Aerodynamic coefficients of the iced quad bundle conductor varying with wind attack angle (wind velocity: 12 m/s): (a) lift coefficients, (b) drag coefficients, and (c) moment coefficients.

2.2. Simulation of the Air Flow around an Iced Twin Bundle Conductor

When galloping occurs, the vibration of each iced subconductor may be different. In this case, the aerodynamic characteristics of the iced subconductors may vary with the wind attack angle and the relative position between subconductors. However, for the iced bundle conductors with more than two subconductors, the aerodynamic characteristics of subconductors, especially the leeward subconductors in the wake, may be extremely complicated. That is because interferences of the flows exist between subconductors. Thus, this study mainly focuses on the aerodynamic characteristics of iced twin bundle conductors.

Previous researches [1, 12–17] mainly studied the wake influence of the windward subconductor on the leeward subconductor of a bare twin bundle conductor. The relative position between bare subconductors is the main factor which influences the aerodynamic characteristics, whereas both the relative position and the wind attack angle are important for the iced subconductors.

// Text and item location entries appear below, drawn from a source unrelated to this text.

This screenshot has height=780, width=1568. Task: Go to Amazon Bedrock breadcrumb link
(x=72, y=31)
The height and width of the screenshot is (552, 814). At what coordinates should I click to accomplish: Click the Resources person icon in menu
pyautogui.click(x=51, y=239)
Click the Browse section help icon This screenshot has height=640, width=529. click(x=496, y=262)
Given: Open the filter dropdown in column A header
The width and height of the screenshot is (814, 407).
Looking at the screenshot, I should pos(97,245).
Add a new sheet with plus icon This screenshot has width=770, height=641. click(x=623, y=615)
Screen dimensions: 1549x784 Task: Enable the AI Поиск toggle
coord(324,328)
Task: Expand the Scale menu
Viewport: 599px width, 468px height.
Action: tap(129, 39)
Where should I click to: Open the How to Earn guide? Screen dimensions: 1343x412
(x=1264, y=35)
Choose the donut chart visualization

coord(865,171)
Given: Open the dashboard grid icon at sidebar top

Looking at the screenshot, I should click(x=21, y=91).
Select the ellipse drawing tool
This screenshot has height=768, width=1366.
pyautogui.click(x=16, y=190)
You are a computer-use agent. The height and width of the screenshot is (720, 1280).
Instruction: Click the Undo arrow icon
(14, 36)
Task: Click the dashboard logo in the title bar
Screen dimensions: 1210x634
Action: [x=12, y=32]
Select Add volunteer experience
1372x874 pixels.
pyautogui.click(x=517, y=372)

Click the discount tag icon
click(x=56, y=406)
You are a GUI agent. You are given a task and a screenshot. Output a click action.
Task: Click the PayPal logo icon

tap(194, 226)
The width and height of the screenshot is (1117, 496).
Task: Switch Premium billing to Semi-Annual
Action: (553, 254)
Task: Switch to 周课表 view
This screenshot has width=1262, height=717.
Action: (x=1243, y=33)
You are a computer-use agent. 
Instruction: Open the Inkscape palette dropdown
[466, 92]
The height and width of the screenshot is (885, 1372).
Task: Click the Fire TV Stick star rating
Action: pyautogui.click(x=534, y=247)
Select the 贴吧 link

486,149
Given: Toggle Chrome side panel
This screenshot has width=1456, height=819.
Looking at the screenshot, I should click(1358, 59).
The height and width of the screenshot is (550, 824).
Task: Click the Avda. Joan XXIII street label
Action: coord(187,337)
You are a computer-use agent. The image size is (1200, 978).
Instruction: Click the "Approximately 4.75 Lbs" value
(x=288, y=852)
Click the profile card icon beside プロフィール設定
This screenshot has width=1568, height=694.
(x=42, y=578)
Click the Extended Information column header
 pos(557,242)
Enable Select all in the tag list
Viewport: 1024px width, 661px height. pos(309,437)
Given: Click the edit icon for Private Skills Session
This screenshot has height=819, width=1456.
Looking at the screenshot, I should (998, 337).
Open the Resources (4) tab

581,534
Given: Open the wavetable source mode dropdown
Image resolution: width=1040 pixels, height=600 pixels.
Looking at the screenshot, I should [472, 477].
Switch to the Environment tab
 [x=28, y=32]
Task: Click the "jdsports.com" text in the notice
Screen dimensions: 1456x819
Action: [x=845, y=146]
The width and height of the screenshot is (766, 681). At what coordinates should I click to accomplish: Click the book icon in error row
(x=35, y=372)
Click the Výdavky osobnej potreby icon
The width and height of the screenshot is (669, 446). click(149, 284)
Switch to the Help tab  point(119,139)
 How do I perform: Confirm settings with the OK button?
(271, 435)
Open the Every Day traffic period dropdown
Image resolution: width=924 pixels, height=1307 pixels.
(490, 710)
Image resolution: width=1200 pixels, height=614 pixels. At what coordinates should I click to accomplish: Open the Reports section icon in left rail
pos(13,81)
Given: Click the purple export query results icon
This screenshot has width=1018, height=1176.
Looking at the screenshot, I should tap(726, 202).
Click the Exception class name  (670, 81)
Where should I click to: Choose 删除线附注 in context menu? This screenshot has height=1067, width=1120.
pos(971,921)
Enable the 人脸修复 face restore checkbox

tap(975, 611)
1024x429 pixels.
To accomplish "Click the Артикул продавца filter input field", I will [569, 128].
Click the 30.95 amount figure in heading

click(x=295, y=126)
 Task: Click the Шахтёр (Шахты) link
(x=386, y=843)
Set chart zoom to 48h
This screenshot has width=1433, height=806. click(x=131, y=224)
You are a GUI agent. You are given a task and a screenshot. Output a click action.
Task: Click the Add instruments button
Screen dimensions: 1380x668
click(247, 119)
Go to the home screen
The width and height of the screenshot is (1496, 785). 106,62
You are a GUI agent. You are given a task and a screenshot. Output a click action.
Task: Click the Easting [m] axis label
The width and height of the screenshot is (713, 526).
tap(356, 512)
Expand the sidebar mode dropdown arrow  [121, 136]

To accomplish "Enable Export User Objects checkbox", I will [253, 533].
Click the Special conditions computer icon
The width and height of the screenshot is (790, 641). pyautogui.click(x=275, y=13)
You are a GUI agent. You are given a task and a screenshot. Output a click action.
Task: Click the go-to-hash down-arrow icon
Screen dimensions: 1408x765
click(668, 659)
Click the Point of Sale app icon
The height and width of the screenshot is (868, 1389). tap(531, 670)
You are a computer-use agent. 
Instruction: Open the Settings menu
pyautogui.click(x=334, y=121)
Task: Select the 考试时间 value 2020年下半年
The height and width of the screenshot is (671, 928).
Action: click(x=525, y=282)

In the numerical model, the horizontal distance is in the range of 4D∼30D with increment 2D and vertical distance in the range of −5D∼5D with increment 1D between two subconductors. Besides, the range of the wind attack angle is from −180° to 180° with an increment 5°. There are 6048 numerical models need to be calculated by considering the structure symmetry. The wake influence region and numerical model of an iced twin bundle conductor is shown in Figure 4. The type of the conductor is 2XLGJ-400/50. Each subconductor has a diameter of 27.6 mm. The thicknesses of the crescent-shaped ice are assumed to be 12 mm. The wind is assumed to be smooth, and its velocity is 12 m/s.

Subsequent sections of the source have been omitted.